Consideraciones prácticas
El error que más veo con event sourcing es aplicarlo a todo el dominio porque suena bien. Mal asunto. Añade complejidad real: el almacén crece sin parar (toca snapshots), la evolución del esquema tiene que mantener compatibilidad hacia atrás durante años, y el equipo necesita semanas para dejar de razonar en CRUD. Aplícalo solo en los agregados donde la auditoría aporta valor claro.

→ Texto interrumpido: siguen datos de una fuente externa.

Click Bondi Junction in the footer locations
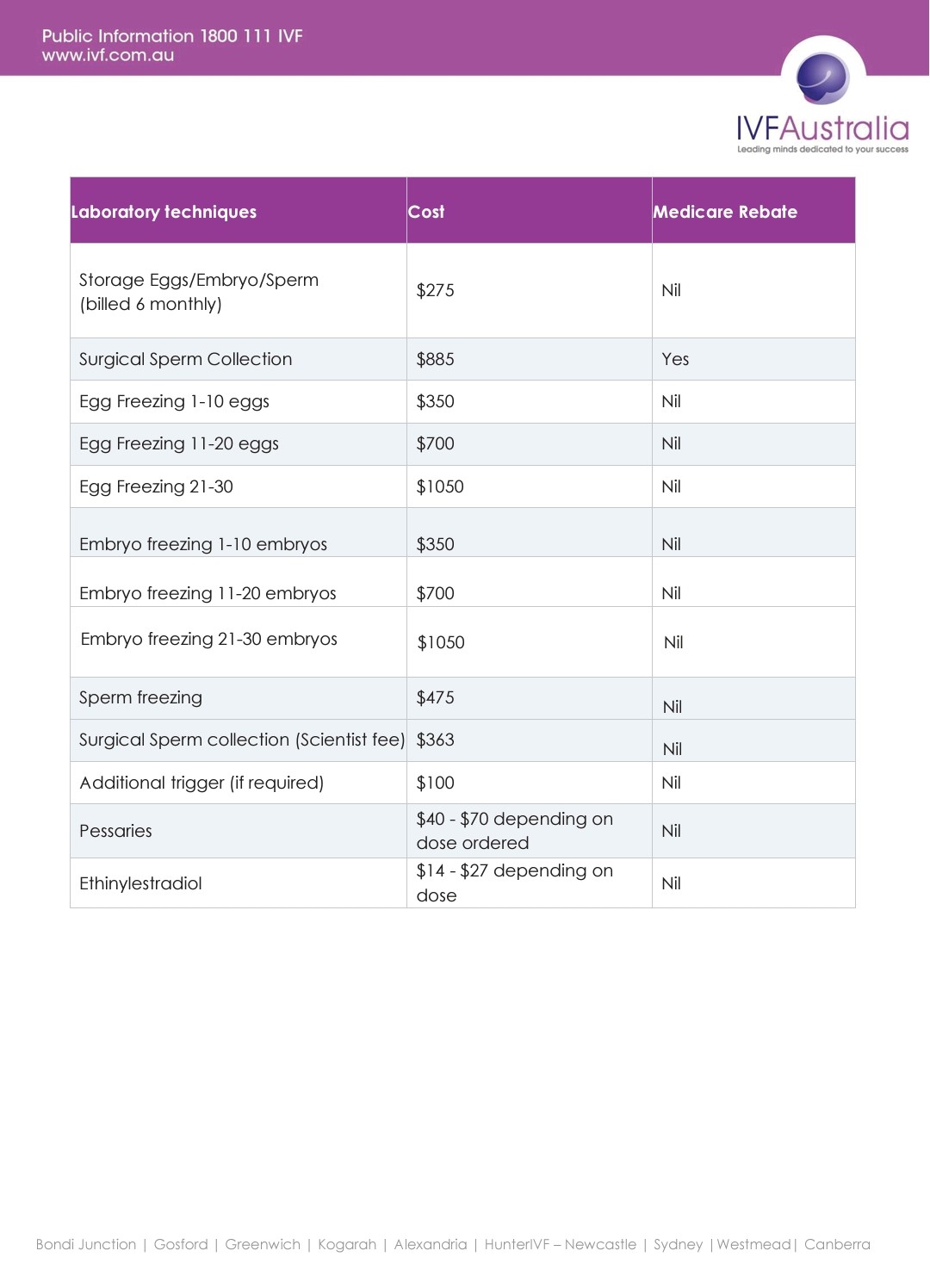Image resolution: width=930 pixels, height=1288 pixels. [86, 1244]
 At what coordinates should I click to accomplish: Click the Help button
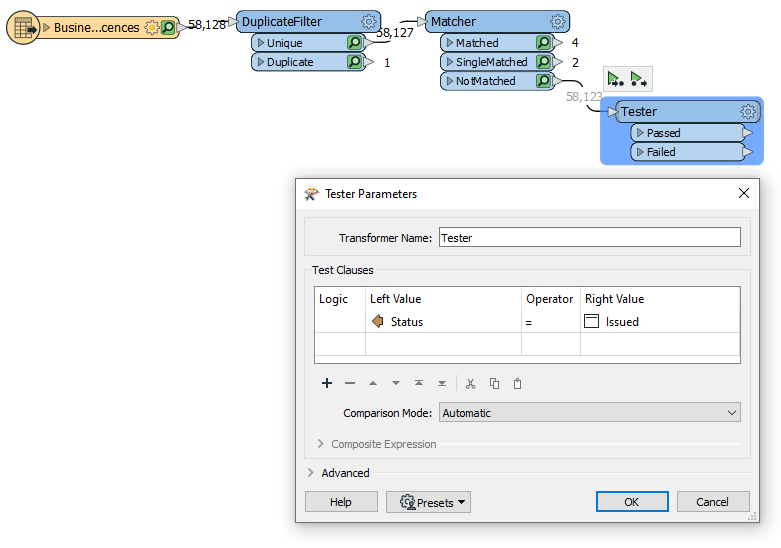tap(341, 502)
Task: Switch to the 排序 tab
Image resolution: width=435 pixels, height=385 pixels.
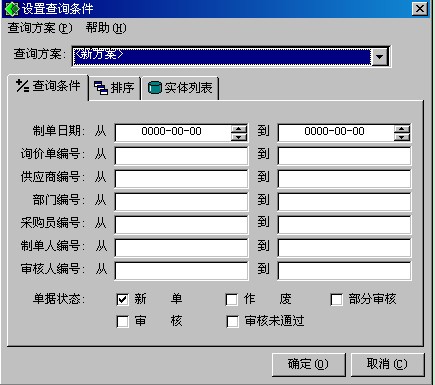Action: [114, 88]
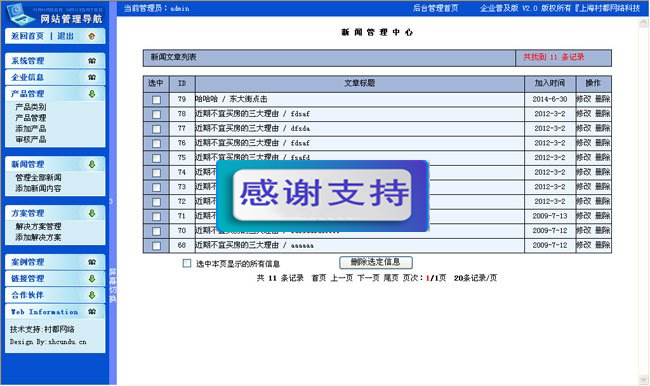Collapse 产品管理 with green arrow
Viewport: 650px width, 386px height.
point(92,94)
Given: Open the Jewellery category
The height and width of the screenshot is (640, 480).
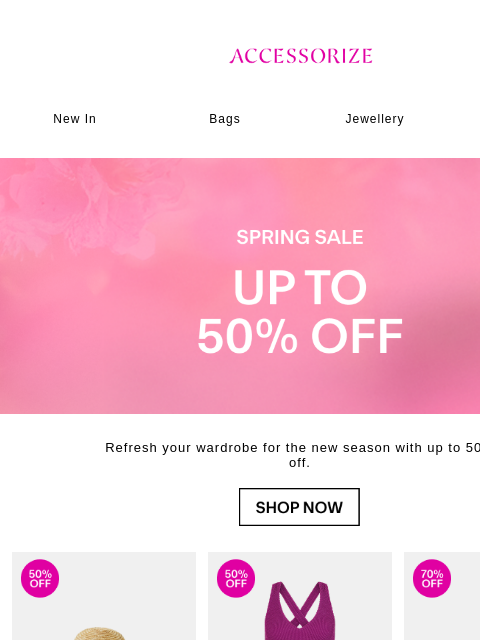Looking at the screenshot, I should point(375,119).
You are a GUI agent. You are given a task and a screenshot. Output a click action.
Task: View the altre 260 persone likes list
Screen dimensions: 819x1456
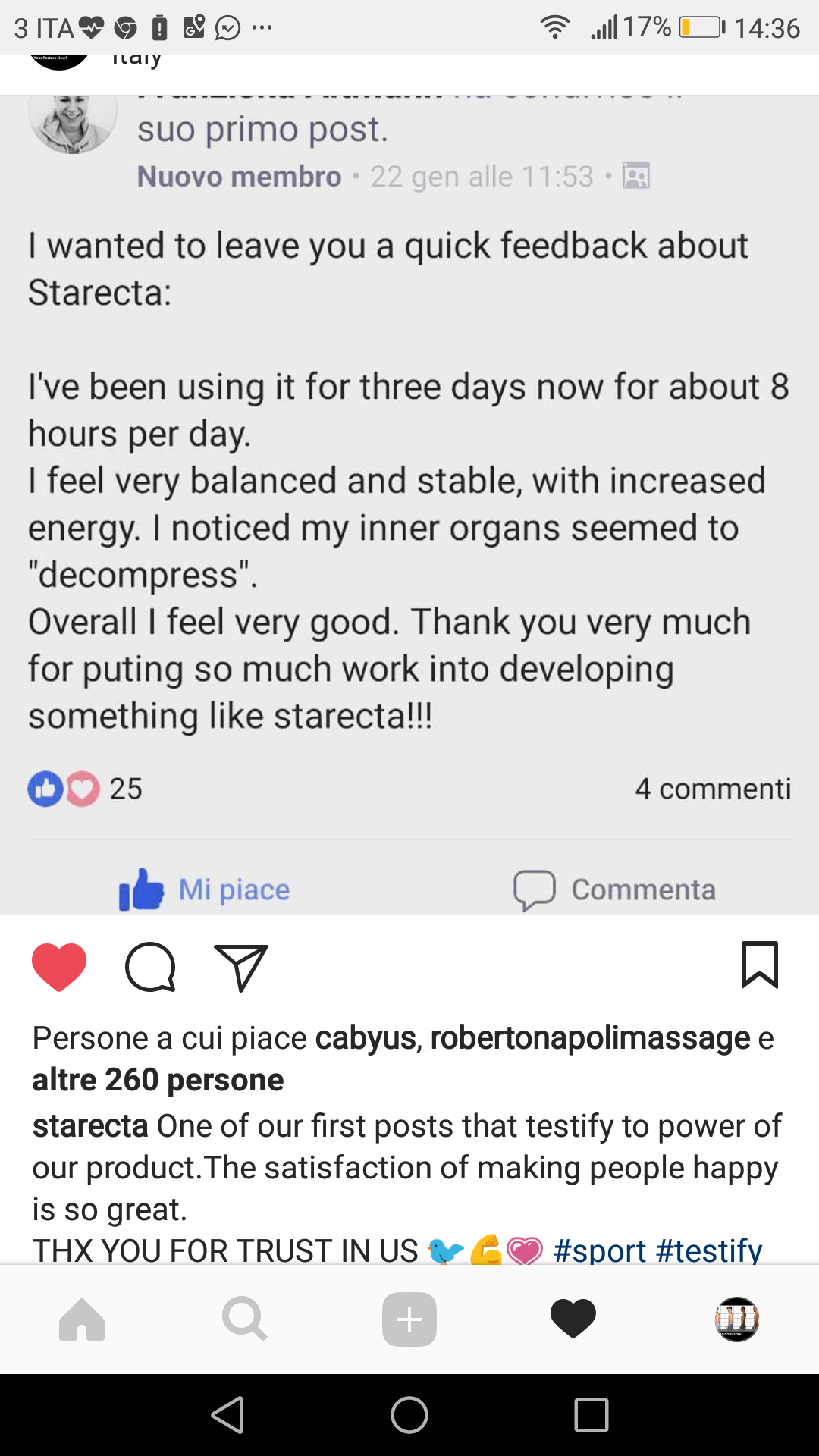click(x=158, y=1080)
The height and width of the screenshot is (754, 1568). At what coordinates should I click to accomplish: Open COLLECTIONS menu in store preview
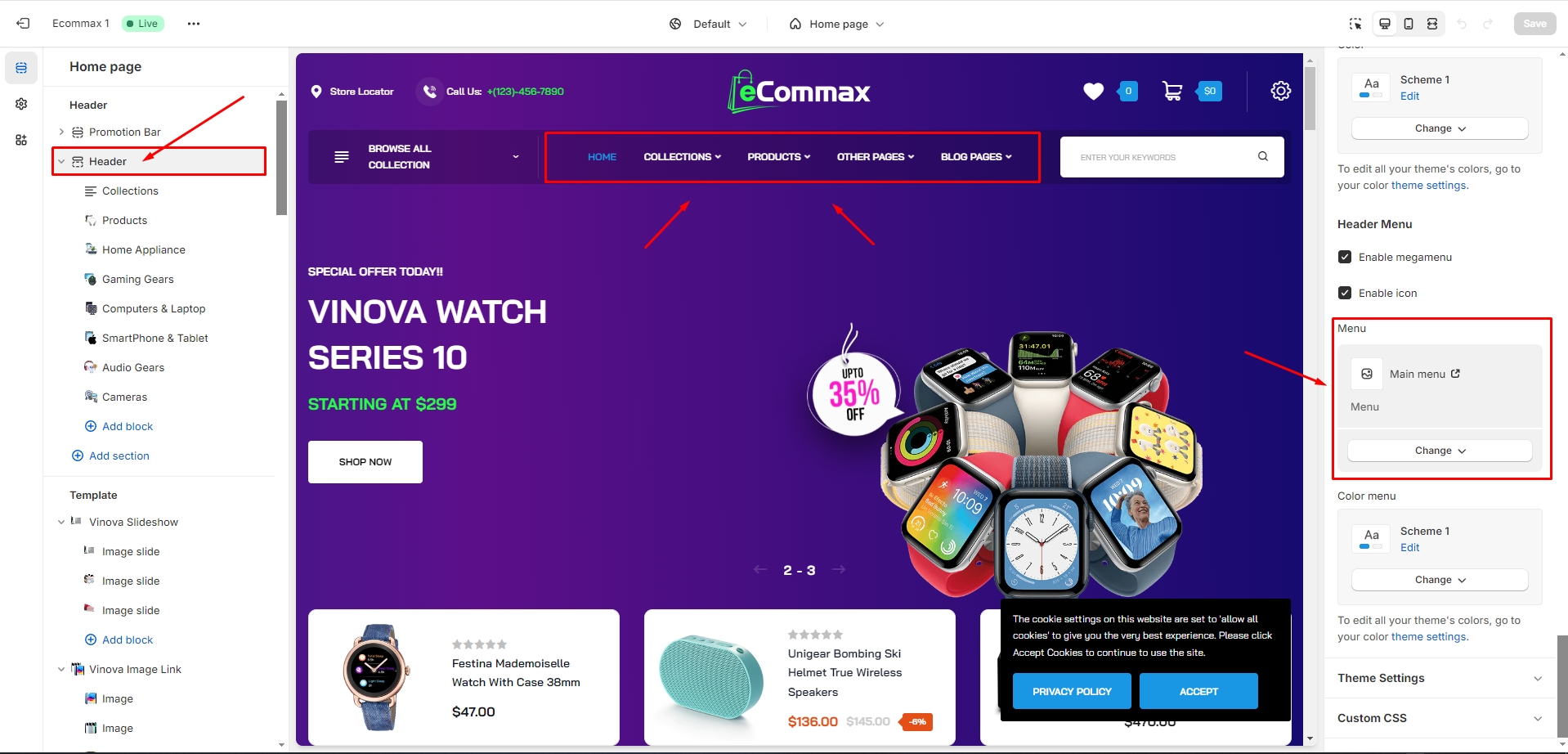(x=683, y=157)
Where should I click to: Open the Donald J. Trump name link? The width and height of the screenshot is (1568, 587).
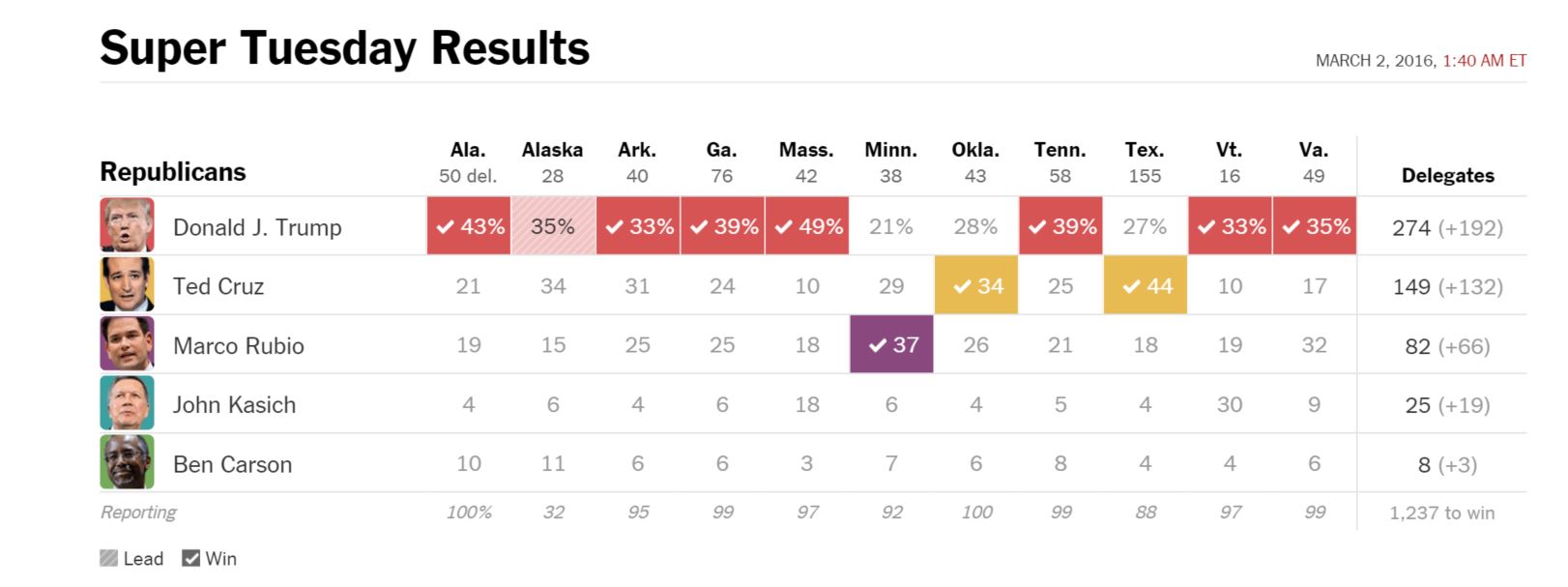click(257, 227)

Casos de uso en aplicaciones a medida
Plataformas de comercio electrónico
Un e-commerce a medida es de los terrenos donde mejor se ve el beneficio. Cuando un cliente confirma una compra, sueltas un evento "pedido confirmado" y cada servicio reacciona por su cuenta: inventario reserva unidades, pagos llama a Redsys o Stripe, logística programa el envío con Seur o MRW. Si Redsys tarda 8 segundos un día tonto, el resto del flujo no se entera.
Sistemas de gestión empresarial
En un ERP a medida, la mensajería asíncrona permite que módulos que evolucionan a distinto ritmo convivan sin pisarse. Facturación puede recibir una actualización mensual mientras contabilidad lleva año y medio sin tocarse, siempre que respeten el contrato de eventos. Equipos en paralelo sin chocar.
Aplicaciones IoT y monitorización
Cuando recibes datos de cientos o miles de sensores, una arquitectura síncrona se cae. Kafka con streaming (Flink, Kafka Streams o ksqlDB) te permite ingerir, transformar y reaccionar en tiempo real, generando alertas y guardando histórico. Tengo clientes moviendo 200.000 eventos por segundo con un cluster Kafka de tres nodos sin despeinarse.
Integraciones con sistemas externos
La mensajería asíncrona es un amortiguador brutal contra APIs externas inestables. Si la pasarela de pagos, el ERP de un cliente o la API de la AEAT se caen una hora, los mensajes se acumulan en el broker y se procesan cuando vuelven. Sin mensajería, esa caída son errores 500 al usuario y tickets de soporte el lunes.
Patrones de implementación clave
Outbox pattern
El problema típico al empezar con eventos: escribes en tu base de datos local y luego publicas el evento en el broker. ¿Qué pasa si la base confirma pero el broker está caído? Datos inconsistentes y dolor de cabeza.
El outbox pattern resuelve esto guardando el evento en una tabla de la propia base de datos dentro de la misma transacción. Un proceso separado (CDC con Debezium funciona muy bien) lee esa tabla y publica los eventos. Si algo falla, reintenta.
Saga pattern
Cuando una operación de negocio toca varios servicios, el saga pattern coordina los pasos. Cada servicio hace su parte, emite un evento y lanza el siguiente. Si algo falla a mitad, emites eventos de compensación. Lo más cercano a una transacción distribuida sin meterte en 2PC.
Dead letter queues
Los mensajes que no se pueden procesar tras varios intentos van a una dead letter queue. Sin esto, un mensaje veneno te puede bloquear toda una cola y dejar el sistema parado. Con DLQ lo apartas, lo analizas con calma y decides qué hacer.
Escalabilidad y resiliencia
La escalabilidad sale casi de regalo. ¿Una cola acumula mensajes? Más instancias del consumidor. ¿Un servicio tira más que el resto? Lo escalas sin tocar los demás. Cada componente se dimensiona según su carga real.
La resiliencia también mejora mucho. Cuando un consumidor se cae, los mensajes esperan en el broker en lugar de perderse. Cuando se recupera, retoma donde lo dejó. El usuario rara vez se entera, que es justo lo que querías.
Conclusión
Diseñar una arquitectura de eventos con mensajería asíncrona para tu aplicación a medida no es una moda. Es una decisión estratégica que prepara tu sistema para crecer sin que cada nueva funcionalidad cueste el doble que la anterior. RabbitMQ y Kafka te dan la infraestructura; CQRS y event sourcing los patrones para domar la complejidad.
Lo que no haría nunca es meter todos estos patrones desde el día uno por si acaso. Empieza con lo que el negocio necesita hoy, deja la arquitectura preparada para incorporar piezas cuando duela, y mide antes de añadir complejidad. He visto equipos pequeños hundirse intentando montar event sourcing antes de tener producto. No hagas eso.